EXERCISE DETAILS> Begin at the line containing "Home (80, 380)" and restate it and each line after it exactly, up to and including the last line below. Leave pictures out.

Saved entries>
··········

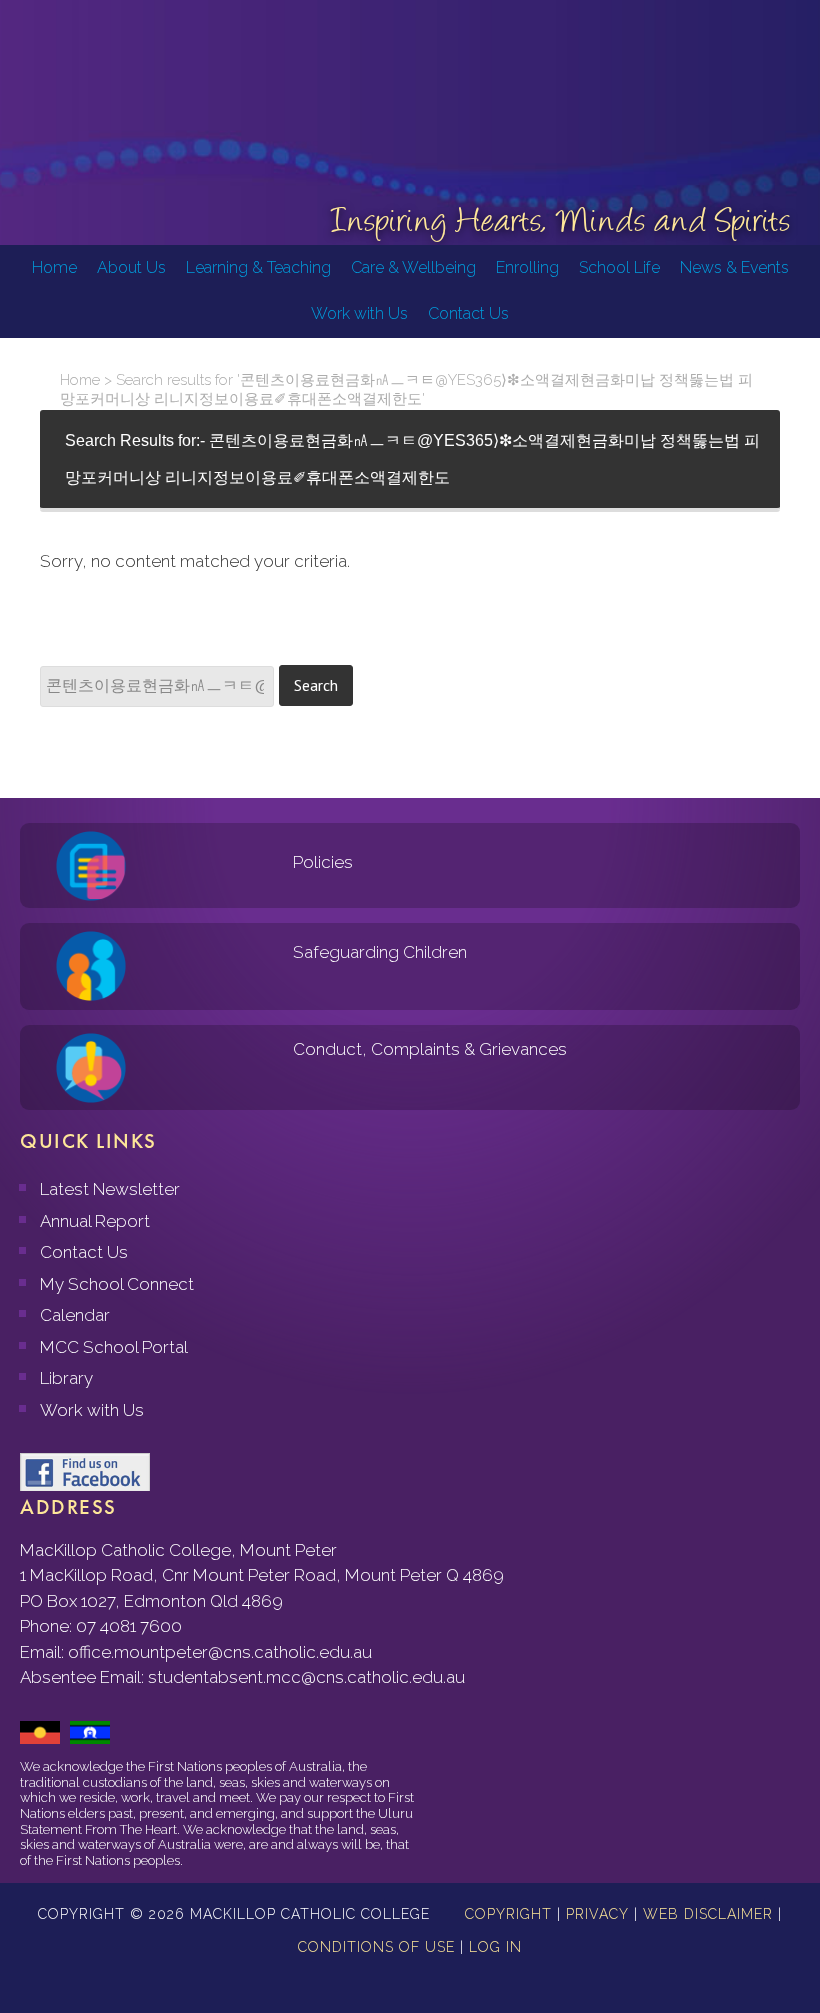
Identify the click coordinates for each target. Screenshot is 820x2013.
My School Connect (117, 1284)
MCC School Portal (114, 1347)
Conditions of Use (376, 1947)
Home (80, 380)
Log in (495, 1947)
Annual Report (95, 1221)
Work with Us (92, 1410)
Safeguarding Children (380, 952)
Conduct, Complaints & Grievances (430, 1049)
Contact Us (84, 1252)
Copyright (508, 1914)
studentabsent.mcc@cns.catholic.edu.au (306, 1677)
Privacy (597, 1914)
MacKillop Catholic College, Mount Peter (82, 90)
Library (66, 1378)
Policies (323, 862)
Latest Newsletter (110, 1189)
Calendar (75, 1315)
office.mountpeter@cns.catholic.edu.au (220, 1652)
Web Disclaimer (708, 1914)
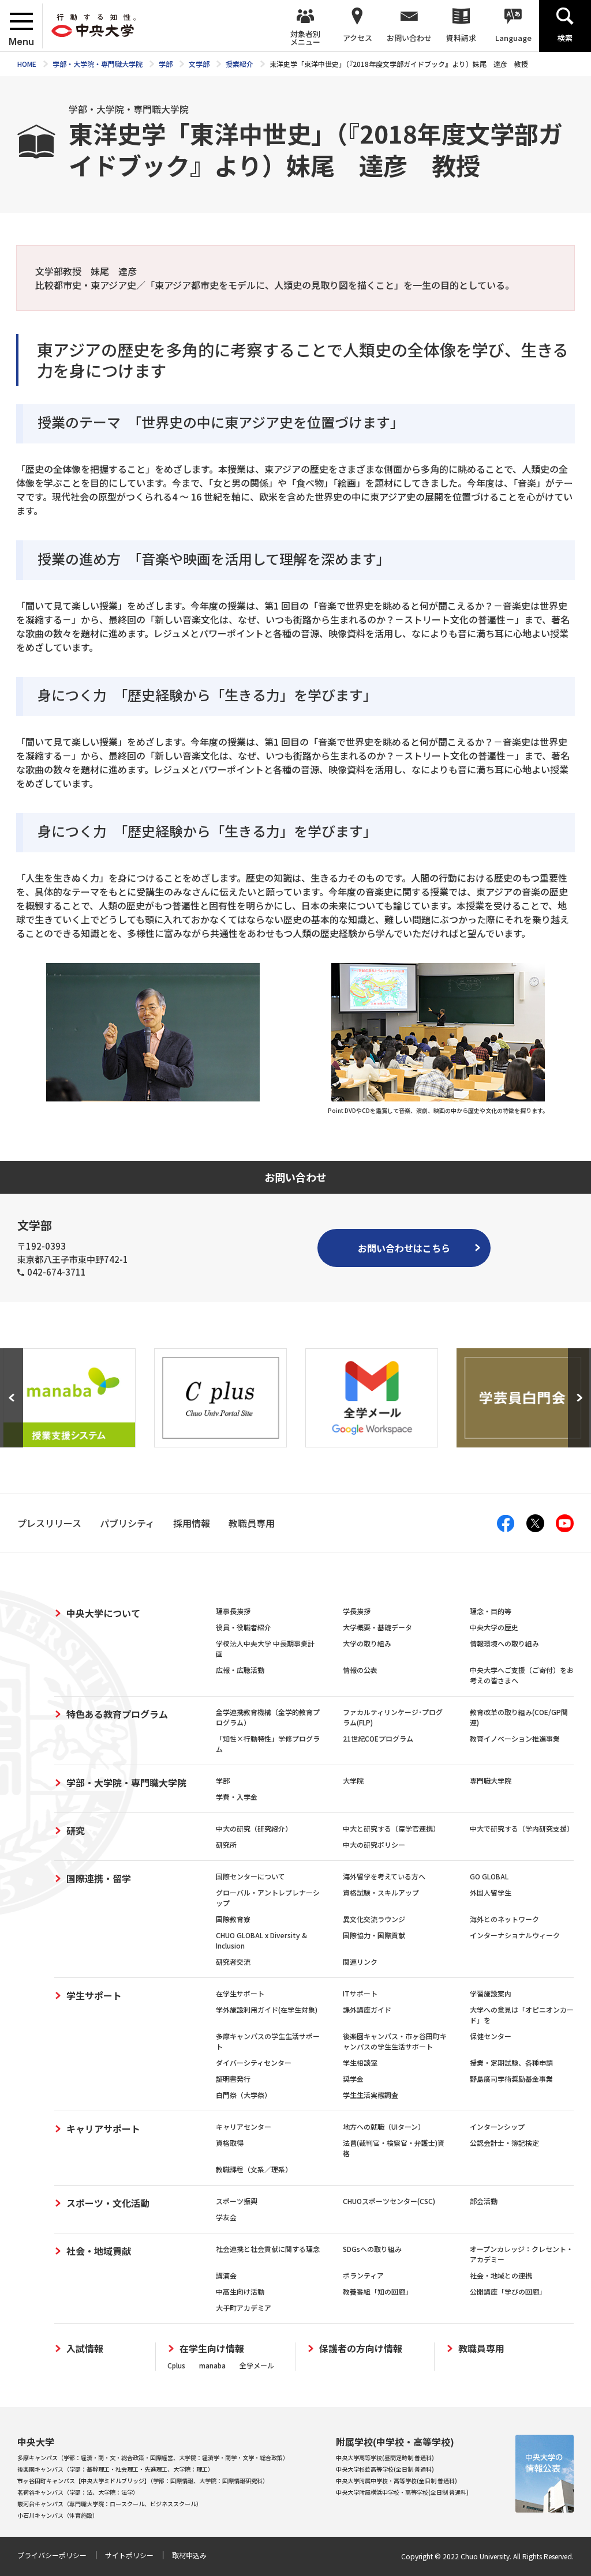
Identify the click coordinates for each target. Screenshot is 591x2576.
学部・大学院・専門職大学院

··········

WRITTEN ANSWER>
Home (80, 380)
Log in (495, 1947)
Annual Report (95, 1221)
Work with Us (92, 1410)
Safeguarding Children (380, 952)
Conduct, Complaints & Grievances (430, 1049)
Contact Us (84, 1252)
Copyright (508, 1914)
studentabsent.mcc@cns.catholic.edu.au (306, 1677)
Privacy (597, 1914)
MacKillop Catholic College, Mount Peter (82, 90)
Library (66, 1378)
Policies (323, 862)
Latest Newsletter (110, 1189)
Calendar (75, 1315)
office.mountpeter@cns.catholic.edu.au (220, 1652)
Web Disclaimer (708, 1914)
Identify the click coordinates for each target. Screenshot is 591x2576.
学部・大学院・専門職大学院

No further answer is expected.